▶ PROBLEM TO SOLVE: Can you copy out every one of the lines below word for word, keeping their order?
============
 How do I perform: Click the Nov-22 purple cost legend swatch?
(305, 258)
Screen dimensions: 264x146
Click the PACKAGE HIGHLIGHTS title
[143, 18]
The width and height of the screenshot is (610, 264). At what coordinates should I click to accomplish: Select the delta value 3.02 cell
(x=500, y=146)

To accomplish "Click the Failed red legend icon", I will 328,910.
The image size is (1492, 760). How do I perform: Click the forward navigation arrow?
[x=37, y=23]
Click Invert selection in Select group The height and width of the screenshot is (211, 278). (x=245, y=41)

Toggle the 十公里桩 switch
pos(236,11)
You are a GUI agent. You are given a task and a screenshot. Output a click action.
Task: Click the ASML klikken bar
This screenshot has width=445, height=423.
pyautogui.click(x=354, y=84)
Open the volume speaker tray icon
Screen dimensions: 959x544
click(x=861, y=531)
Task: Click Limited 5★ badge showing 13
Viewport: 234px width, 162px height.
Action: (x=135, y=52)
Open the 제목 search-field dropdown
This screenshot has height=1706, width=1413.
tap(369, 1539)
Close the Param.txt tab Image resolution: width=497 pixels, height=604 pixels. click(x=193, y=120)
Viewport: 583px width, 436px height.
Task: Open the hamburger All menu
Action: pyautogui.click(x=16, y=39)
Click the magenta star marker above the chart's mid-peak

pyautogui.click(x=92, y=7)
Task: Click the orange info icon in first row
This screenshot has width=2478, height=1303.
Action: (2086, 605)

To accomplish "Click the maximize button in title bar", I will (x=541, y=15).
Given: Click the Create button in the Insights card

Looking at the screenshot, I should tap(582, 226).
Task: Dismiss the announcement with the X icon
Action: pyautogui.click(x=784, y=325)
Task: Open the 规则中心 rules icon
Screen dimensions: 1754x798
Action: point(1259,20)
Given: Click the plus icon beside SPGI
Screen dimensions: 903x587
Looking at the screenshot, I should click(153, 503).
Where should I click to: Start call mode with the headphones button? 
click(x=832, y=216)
============
▶ SOLUTION TO THE PROBLEM:
 How do I perform: Click the Nov-22 purple cost legend swatch?
(305, 258)
Screen dimensions: 264x146
Click the PACKAGE HIGHLIGHTS title
[143, 18]
The width and height of the screenshot is (610, 264). At what coordinates should I click to accomplish: Select the delta value 3.02 cell
(x=500, y=146)

To accomplish "Click the Failed red legend icon", I will 328,910.
The image size is (1492, 760). How do I perform: Click the forward navigation arrow?
[x=37, y=23]
Click Invert selection in Select group The height and width of the screenshot is (211, 278). (x=245, y=41)

Toggle the 十公里桩 switch
pos(236,11)
You are a GUI agent. You are given a task and a screenshot. Output a click action.
Task: Click the ASML klikken bar
This screenshot has width=445, height=423.
pyautogui.click(x=354, y=84)
Open the volume speaker tray icon
Screen dimensions: 959x544
click(x=861, y=531)
Task: Click Limited 5★ badge showing 13
Viewport: 234px width, 162px height.
Action: (x=135, y=52)
Open the 제목 search-field dropdown
This screenshot has height=1706, width=1413.
tap(369, 1539)
Close the Param.txt tab Image resolution: width=497 pixels, height=604 pixels. click(x=193, y=120)
Viewport: 583px width, 436px height.
Task: Open the hamburger All menu
Action: pyautogui.click(x=16, y=39)
Click the magenta star marker above the chart's mid-peak

pyautogui.click(x=92, y=7)
Task: Click the orange info icon in first row
This screenshot has width=2478, height=1303.
Action: (2086, 605)

To accomplish "Click the maximize button in title bar", I will (x=541, y=15).
Given: Click the Create button in the Insights card

Looking at the screenshot, I should tap(582, 226).
Task: Dismiss the announcement with the X icon
Action: pyautogui.click(x=784, y=325)
Task: Open the 规则中心 rules icon
Screen dimensions: 1754x798
Action: point(1259,20)
Given: Click the plus icon beside SPGI
Screen dimensions: 903x587
Looking at the screenshot, I should click(153, 503).
Where should I click to: Start call mode with the headphones button? 
click(x=832, y=216)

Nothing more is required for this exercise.